Other than that, the Console has commands you can type and press Enter to do things in the program. For example >typespeed to launch the typespeed game. The first character is the “prompt” character and it’s customisable and can be set even to nothing to be able to type just typespeed. If the console input matches prompt + a command, the corresponding command is executed, and the console is cleared. There is also command history to be able to enter the previous command by pressing Up Enter.

The command that particularly concerns us is skipline (alias l). Input rapidly, instead of jumping to the start of the next line, the visual cursor and highlighting sometimes jump to n characters past the start of that line, where n is the number of characters we had to input for the command (if it’s just l 1 character, >l 2, >skipline 9). This bug occurs regardless of what the prompt is set to.

This bug is kind of annoying to reproduce, because you have to input the command quickly, but if I do it as quickly as I can with Up Enter, I can reproduce it reliably. It would be nice though if it’s possible to write a unit test that reproduces it.

Skip to half a day later: I can’t reproduce it in a unit test. I wrote a separate test file, test_commands_affecting_cursor.py, because this command, unlike the others, has to do with the highlighting service not just the command service, so it requires more set up involving the highlighting service. In the test I’m doing console.submitText(">advanceLine") and checking cursor.position(), but it’s not much use, it’s always correct, doesn’t matter how many times I run this command or how fast. I’m not sure even in the real program that the cursor position really goes off sync or it’s visual, not sure which variable to test. I think it’s visual, because calling gotoCursorPosition gets it back to the correct position, and this is not a command that changes the cursor position. But also the position in the line is a transient thing and depends on the content of the cursor, only the position at the start of the line you are on is “persistent”, “locked in”. I’m not sure if my explanation is clear, I explained a little more in a comment on PR 49 how it works in terms of the cutting up the text into lines, but it doesn’t really go into position vs persistent position. It could be some kind of desync where it thinks you still have text in the console when it’s actually already been cleared, but, I don’t know, it doesn’t really make sense because the text wasn’t matching, so it’d be in red.

Anyway, I get the strong sense this will be fixed if I simply clear the console before executing the command instead of after. But this may fix bug 2, so let me first describe bug 2.

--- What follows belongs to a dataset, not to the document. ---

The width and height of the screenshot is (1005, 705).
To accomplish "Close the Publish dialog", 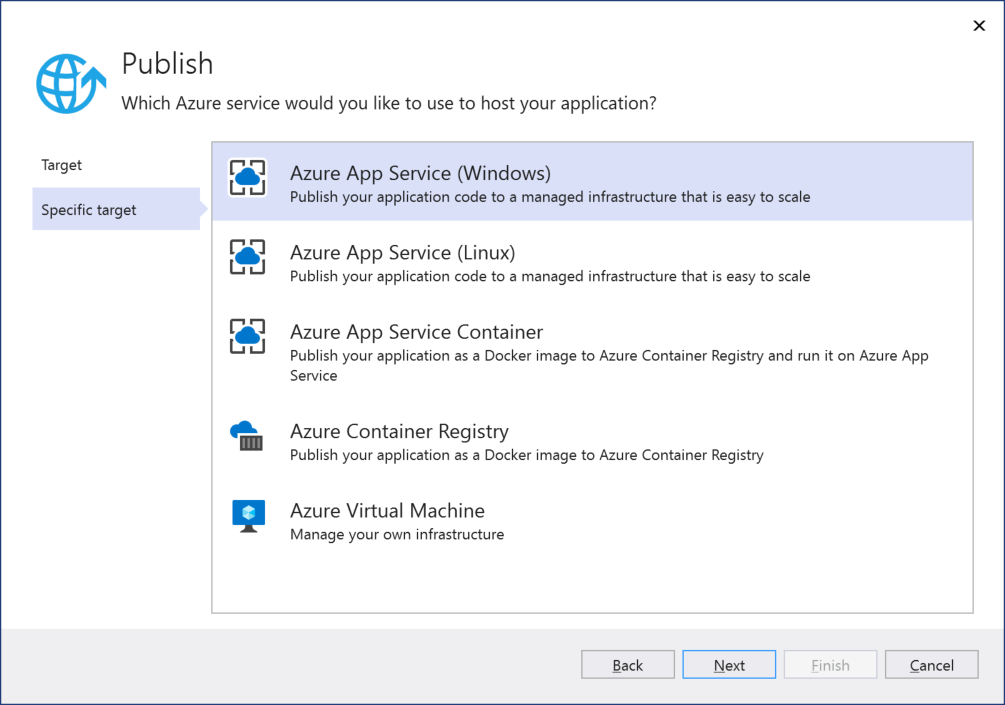I will coord(978,25).
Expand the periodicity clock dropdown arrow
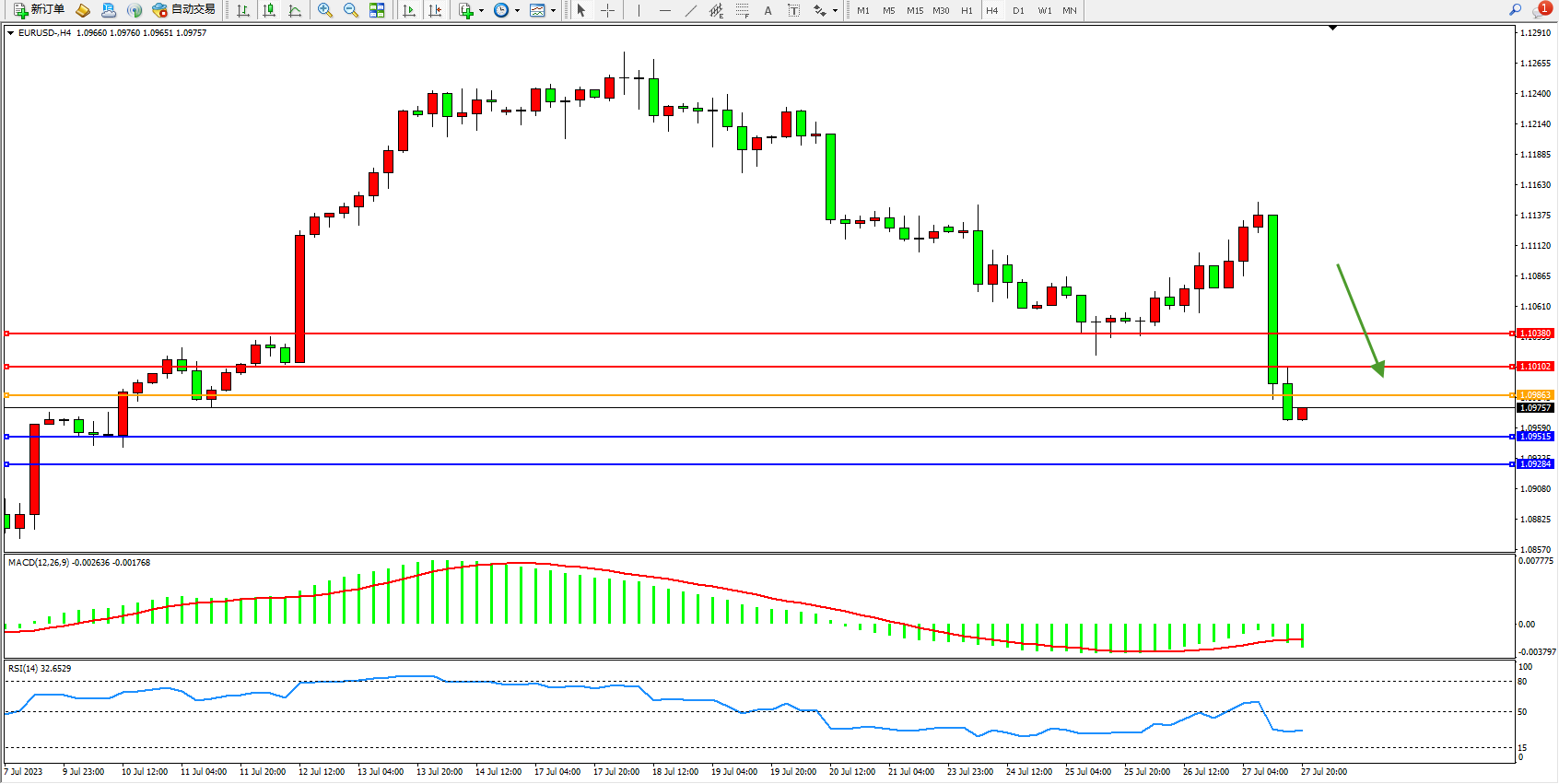The image size is (1559, 784). (x=517, y=11)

Bug 2: gotoCursorPosition deletes text

This one is easy to reproduce because it happens always when launched via the console command. The toolbar button, which triggers the same function, works well. In the past few years I always used the button and forgot about the existence of the command to do the same, so it’s been likely broken for a long time.

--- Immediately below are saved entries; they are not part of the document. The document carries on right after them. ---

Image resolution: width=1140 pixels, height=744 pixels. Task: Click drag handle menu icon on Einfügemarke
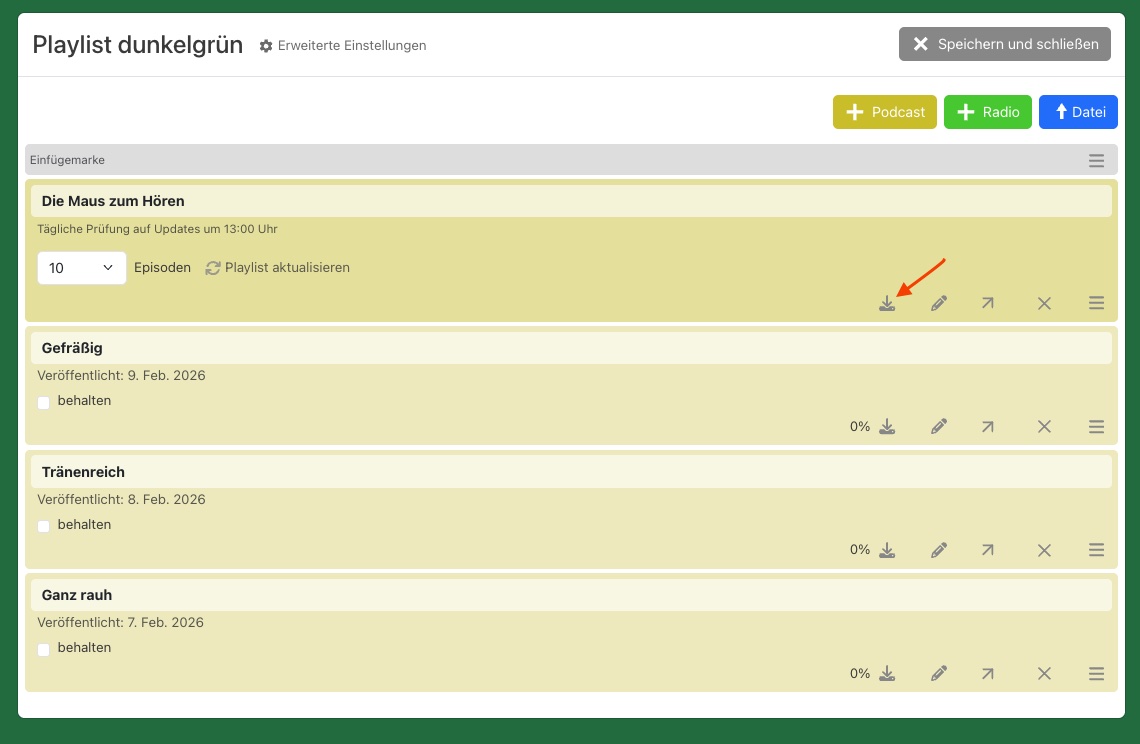coord(1096,161)
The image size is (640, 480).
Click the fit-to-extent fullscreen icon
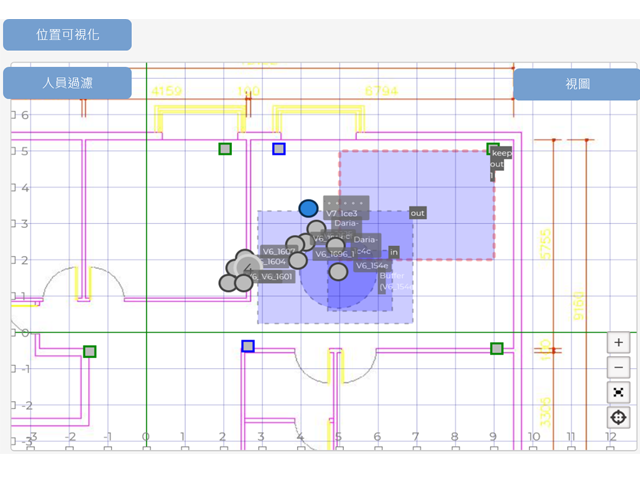[x=618, y=392]
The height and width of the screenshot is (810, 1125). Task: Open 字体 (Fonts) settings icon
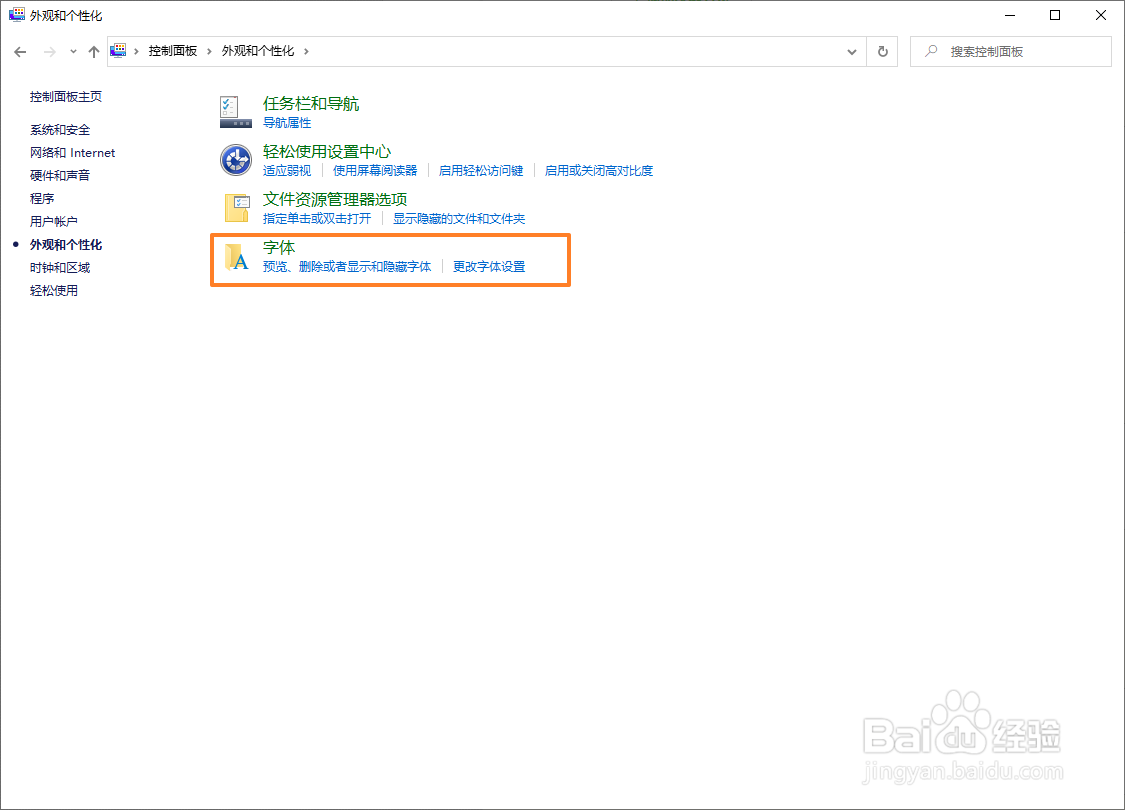(237, 258)
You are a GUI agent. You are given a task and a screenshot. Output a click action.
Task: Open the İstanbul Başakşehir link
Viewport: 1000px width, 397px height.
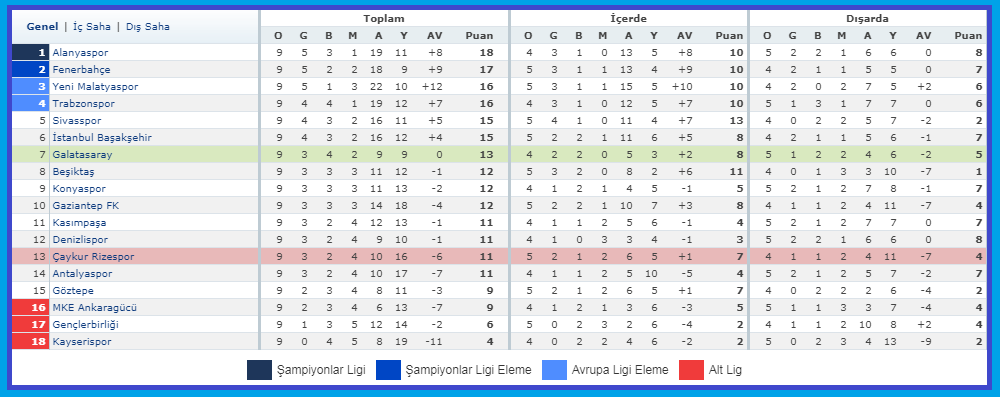(x=102, y=137)
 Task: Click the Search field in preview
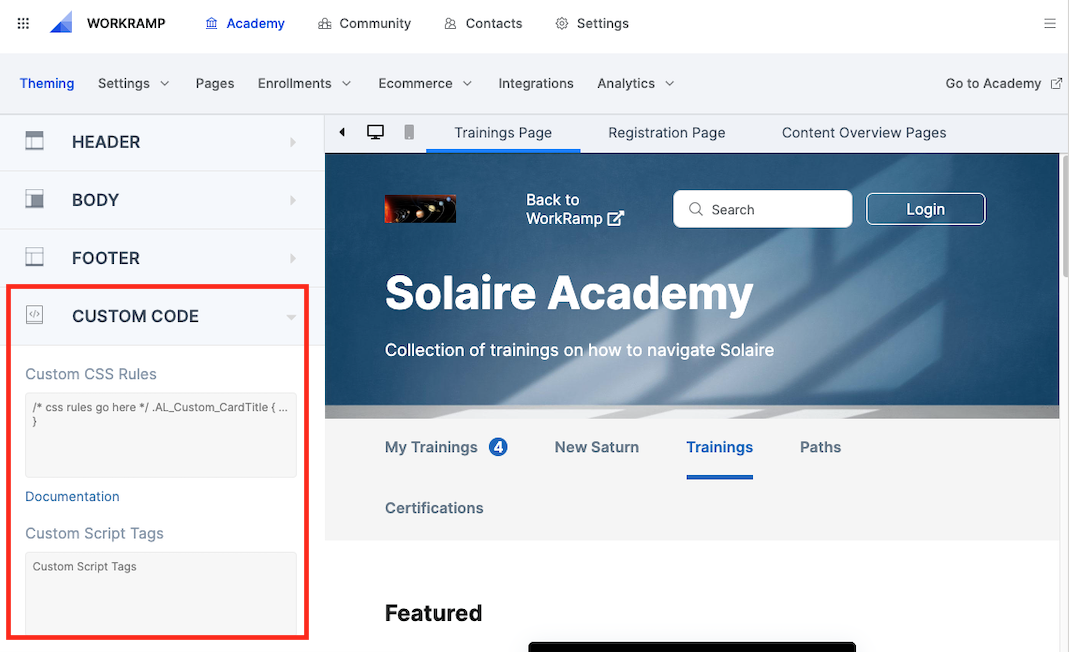762,209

The console command deletes n characters after the cursor, where n is the number of characters that were typed to execute the command. >cursor deletes 7 characters after the cursor. Pressing the equivalent toolbar button restores the text (executing via the console again doesn’t).

I tried and failed to write a unit test for this also. All the console command does is call the BookView function. In the console command tests, the BookView is mocked. It would have to be an integration test I guess because the BookView function works, the console command works, the problem only happens when you combine them. Currently I don’t have any integration tests, I’ve never done it before, and it’s complicated.

Try clearing before

I don’t really understand the behaviour but it seems to me that simply clearing the console before calling the functions the console commands are attached to should resolve the bugs, as then it would be the same in theory as toolbar buttons or any other method of triggering a function call. The only situation I can imagine where it wouldn’t work, is if clearing the console is async or takes some time before it takes effect, but I don’t think that that’s the case.

Confirmed. Well, that turned out to be a bit of a storm in a teacup.